Lay out the stretch of entries below, from the line that contains "The width and height of the screenshot is (1080, 725)." through the line that contains "x-tick-label: 9 is", as a Markdown table with the columns Row and Text. Put a row number and the full line in each row, and leave out blank lines.
————
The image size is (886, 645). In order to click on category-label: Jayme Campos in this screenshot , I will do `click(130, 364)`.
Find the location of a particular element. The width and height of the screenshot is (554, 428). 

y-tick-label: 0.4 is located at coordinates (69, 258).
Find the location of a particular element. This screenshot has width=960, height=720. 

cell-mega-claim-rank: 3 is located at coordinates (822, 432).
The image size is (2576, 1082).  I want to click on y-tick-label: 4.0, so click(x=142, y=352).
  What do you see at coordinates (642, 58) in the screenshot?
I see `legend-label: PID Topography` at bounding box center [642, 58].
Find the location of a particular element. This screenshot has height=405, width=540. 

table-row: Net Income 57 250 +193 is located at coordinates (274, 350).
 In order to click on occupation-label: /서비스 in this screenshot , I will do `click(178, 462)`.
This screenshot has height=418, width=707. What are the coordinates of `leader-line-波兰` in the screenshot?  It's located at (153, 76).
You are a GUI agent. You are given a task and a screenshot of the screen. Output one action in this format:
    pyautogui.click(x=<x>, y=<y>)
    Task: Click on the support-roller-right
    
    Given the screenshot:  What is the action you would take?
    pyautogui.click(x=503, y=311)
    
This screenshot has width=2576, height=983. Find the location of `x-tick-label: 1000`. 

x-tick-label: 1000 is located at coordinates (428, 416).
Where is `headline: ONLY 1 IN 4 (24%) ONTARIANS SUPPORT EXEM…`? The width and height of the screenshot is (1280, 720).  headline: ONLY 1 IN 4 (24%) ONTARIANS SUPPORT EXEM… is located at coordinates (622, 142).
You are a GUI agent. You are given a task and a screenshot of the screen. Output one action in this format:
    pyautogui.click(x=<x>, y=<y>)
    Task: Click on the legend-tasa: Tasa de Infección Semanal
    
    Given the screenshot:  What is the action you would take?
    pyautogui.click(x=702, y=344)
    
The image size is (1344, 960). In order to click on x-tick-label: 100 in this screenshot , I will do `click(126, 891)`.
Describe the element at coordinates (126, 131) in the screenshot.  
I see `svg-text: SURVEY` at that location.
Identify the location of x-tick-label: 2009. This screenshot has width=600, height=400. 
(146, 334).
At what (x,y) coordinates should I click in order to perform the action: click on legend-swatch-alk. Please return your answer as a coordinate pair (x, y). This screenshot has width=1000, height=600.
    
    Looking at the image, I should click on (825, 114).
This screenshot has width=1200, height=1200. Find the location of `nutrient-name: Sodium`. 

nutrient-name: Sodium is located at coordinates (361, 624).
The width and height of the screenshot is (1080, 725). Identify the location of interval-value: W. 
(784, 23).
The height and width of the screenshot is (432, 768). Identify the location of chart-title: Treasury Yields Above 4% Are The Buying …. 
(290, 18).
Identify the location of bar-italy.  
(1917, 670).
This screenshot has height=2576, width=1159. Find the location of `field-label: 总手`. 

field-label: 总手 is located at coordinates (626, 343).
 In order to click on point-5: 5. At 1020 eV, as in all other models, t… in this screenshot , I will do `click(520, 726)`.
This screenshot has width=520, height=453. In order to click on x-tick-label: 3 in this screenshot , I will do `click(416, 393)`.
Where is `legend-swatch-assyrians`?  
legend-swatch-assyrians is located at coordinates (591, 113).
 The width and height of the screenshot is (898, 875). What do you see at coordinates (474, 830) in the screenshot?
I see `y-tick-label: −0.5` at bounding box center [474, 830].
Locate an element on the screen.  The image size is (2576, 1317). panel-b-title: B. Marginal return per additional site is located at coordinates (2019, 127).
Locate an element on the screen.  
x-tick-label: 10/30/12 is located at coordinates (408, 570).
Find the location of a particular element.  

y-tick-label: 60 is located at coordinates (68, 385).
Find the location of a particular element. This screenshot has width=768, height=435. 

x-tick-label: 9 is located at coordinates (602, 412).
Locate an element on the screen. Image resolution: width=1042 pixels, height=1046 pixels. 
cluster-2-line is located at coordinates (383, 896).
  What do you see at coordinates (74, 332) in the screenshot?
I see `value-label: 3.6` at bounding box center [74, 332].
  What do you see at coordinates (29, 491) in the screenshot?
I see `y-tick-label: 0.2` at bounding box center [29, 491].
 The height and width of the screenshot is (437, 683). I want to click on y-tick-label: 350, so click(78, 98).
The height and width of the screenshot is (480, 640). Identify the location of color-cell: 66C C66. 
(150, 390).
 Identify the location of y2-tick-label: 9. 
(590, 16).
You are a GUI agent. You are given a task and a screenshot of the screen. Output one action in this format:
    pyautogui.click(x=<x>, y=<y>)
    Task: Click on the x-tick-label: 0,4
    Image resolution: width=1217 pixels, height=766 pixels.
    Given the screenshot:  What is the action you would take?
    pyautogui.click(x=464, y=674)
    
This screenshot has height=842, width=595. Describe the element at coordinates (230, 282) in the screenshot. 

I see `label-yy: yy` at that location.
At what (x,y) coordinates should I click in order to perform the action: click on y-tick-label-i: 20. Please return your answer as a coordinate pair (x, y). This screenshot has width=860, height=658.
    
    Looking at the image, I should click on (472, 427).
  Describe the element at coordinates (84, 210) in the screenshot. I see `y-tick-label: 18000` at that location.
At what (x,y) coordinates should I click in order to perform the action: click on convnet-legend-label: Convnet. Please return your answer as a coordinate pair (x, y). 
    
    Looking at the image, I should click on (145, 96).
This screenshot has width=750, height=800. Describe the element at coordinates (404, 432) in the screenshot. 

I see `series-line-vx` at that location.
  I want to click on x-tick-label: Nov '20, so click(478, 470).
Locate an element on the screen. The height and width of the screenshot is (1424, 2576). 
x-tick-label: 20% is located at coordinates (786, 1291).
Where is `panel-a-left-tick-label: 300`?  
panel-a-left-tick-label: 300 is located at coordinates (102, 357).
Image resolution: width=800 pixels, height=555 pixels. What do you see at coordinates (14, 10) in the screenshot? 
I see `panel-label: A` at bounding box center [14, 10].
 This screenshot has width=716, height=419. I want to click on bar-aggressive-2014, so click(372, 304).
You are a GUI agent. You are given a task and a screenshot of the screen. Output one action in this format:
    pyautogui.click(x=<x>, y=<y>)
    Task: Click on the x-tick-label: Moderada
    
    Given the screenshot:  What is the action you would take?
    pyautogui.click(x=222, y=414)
————
Response:
| Row | Text |
|---|---|
| 1 | The width and height of the screenshot is (1080, 725). Identify the location of interval-value: W.  |
| 2 | (784, 23). |
| 3 | The height and width of the screenshot is (432, 768). Identify the location of chart-title: Treasury Yields Above 4% Are The Buying ….  |
| 4 | (290, 18). |
| 5 | Identify the location of bar-italy.   |
| 6 | (1917, 670). |
| 7 | This screenshot has height=2576, width=1159. Find the location of `field-label: 总手`.  |
| 8 | field-label: 总手 is located at coordinates (626, 343). |
| 9 |  In order to click on point-5: 5. At 1020 eV, as in all other models, t… in this screenshot , I will do `click(520, 726)`. |
| 10 | This screenshot has width=520, height=453. In order to click on x-tick-label: 3 in this screenshot , I will do `click(416, 393)`. |
| 11 | Where is `legend-swatch-assyrians`?   |
| 12 | legend-swatch-assyrians is located at coordinates (591, 113). |
| 13 |  The width and height of the screenshot is (898, 875). What do you see at coordinates (474, 830) in the screenshot? |
| 14 | I see `y-tick-label: −0.5` at bounding box center [474, 830]. |
| 15 | Locate an element on the screen.  The image size is (2576, 1317). panel-b-title: B. Marginal return per additional site is located at coordinates (2019, 127). |
| 16 | Locate an element on the screen.   |
| 17 | x-tick-label: 10/30/12 is located at coordinates (408, 570). |
| 18 | Find the location of a particular element.   |
| 19 | y-tick-label: 60 is located at coordinates (68, 385). |
| 20 | Find the location of a particular element. This screenshot has width=768, height=435.  |
| 21 | x-tick-label: 9 is located at coordinates (602, 412). |